If the same results can be produced in humans, the technique may eventually eliminate the need to find genetically matched human bone marrow donors for persons with leukemia, autoimmune diseases and other immune disorders, Burt said.
Burt is associate professor of medicine and chief of immunotherapy for autoimmune diseases at the Feinberg School of Medicine at Northwestern University.
Embryonic stem cells, which are derived from embryos, have the potential to grow into many different cell types. Burt and colleagues identified the most effective mix of growth factors to induce stem cells in culture to develop into precursor bone marrow and blood cells. They also developed a technique to select the most viable cells for injection.

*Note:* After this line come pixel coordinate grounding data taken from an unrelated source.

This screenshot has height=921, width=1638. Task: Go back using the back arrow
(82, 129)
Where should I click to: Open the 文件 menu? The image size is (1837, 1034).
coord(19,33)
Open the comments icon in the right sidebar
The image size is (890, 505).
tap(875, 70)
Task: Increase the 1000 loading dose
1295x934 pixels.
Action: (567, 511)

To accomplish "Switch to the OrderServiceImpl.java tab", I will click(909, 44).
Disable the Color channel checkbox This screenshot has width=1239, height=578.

Despite the genetic mismatch between donor and recipient mice, the injected cells were not rejected. The injected cells matured into a new immune system that recognized the recipient as self.
Blood or marrow stem cells from a sibling or an unrelated or cord blood registry often fail to develop tolerance to the recipient or patient into which they are infused – an often-fatal complication after bone marrow transplantation that is known as graft-versus-host disease.
But in the study, after embryonic stem cell transplantation the mice’s immune response, while tolerant to self, responded to foreign substances normally, indicating that recipients are able to fight off infection. Although the use of human embryonic stem cell lines is controversial, it has many advantages over the use of donor bone marrow or blood cells, which are highly variable, cannot be cultured in a laboratory, may cause lethal graft-versus-host disease and are often not available to patients due to inability to find a suitably matched donor.
Human embryonic stem cell lines can be cultured indefinitely, providing a permanently renewable alternative marrow source that restores blood cell production with an intact immune response without causing graft-versus-host disease.